Creamy Chili Padi Pesto Pasta
Ingredients for pasta
600g cooked spaghetti
Ingredients for pesto
2 cups fresh basil
1 cup olive oil
2 tbsp MARIGOLD Evaporated Creamer
4 tbsp parmesan cheese, grated
3 cloves garlic
1 tbsp sunflower seeds, toasted
24 cashew nuts, toasted
½ tbsp freshly squeezed lemon juice
1 piece green chili padi
Salt and black pepper to taste
Mix basil, 20 cashew nuts, ½ tbsp sunflower seeds, garlic, chili padi, lemon juice, salt, black pepper, parmesan cheese, and olive oil using a food processor until combined.

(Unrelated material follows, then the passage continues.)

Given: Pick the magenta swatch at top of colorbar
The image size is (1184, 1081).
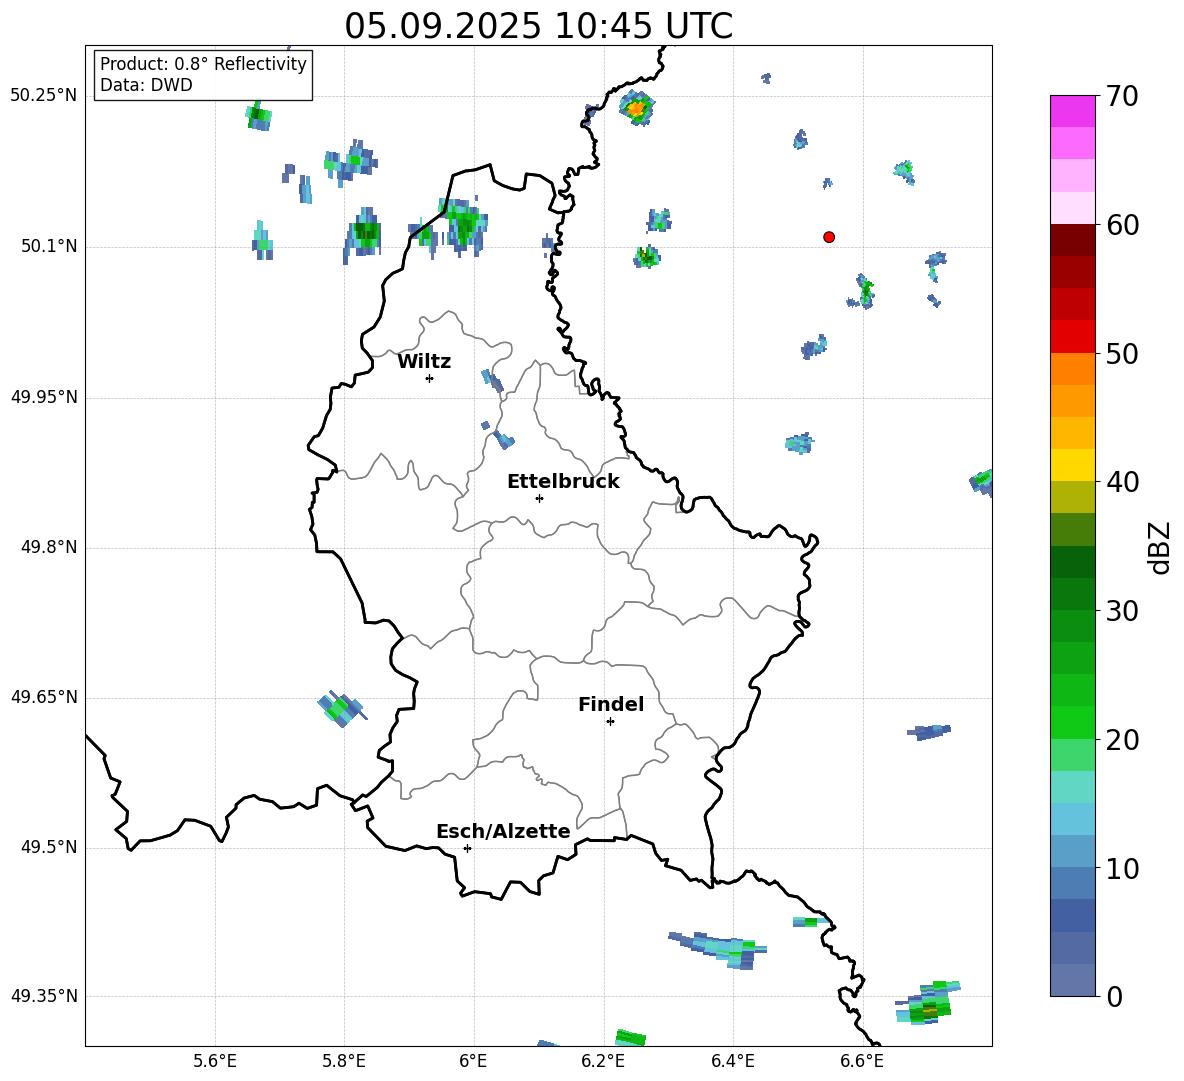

Add MARIGOLD Evaporated Creamer and continue blending until fully combined and creamy.
Cook the pesto in a pan for 3 minutes while stirring continuously.

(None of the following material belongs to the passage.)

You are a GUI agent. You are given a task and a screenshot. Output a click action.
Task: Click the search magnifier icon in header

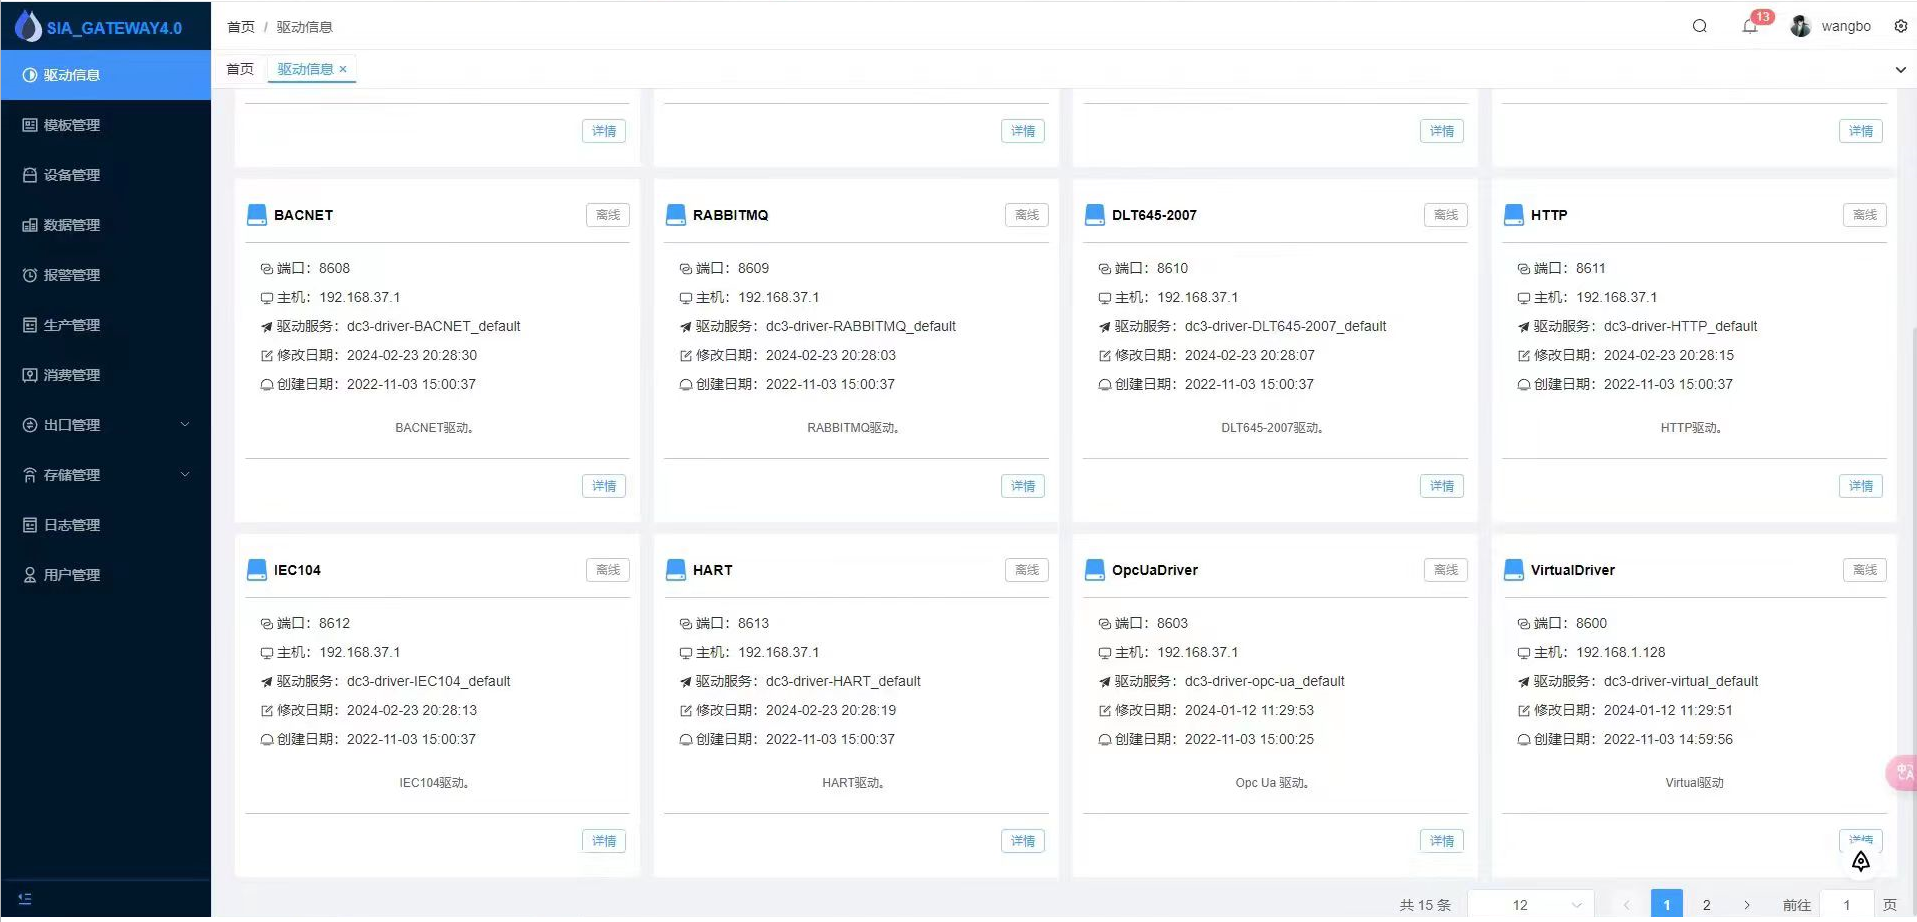tap(1699, 26)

Taste and adjust seasonings to suit. Add more lemon juice for acidity/brightness, parmesan and salt according to taste.
Add in the remaining 4 cashew nuts (crushed) and ½ tbsp sunflower seeds.

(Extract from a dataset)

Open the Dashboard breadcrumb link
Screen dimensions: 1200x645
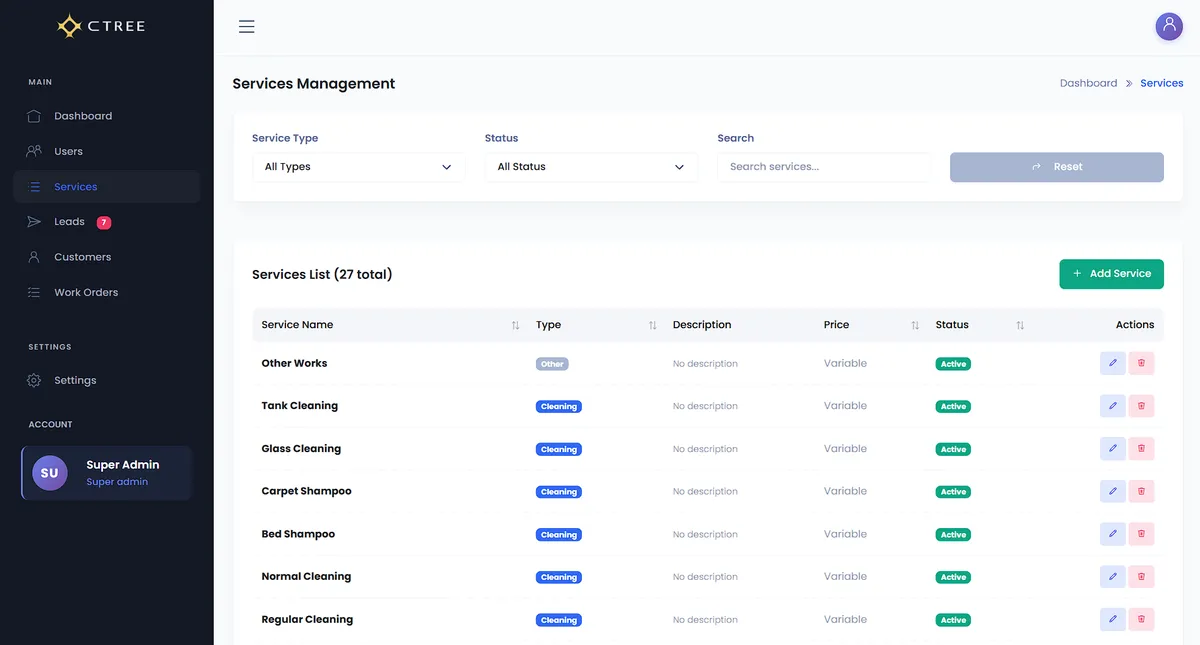coord(1088,82)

Cook pasta in a saucepan of boiling, salted water, following packet directions for al dente effect.
Drain pasta and mix into pesto sauce. Ready to serve.
Place unpeeled garlic into a microwave-proof container and heat for 10-15 minutes. Take it out and give it a shake. The skin of the garlic will come off easily.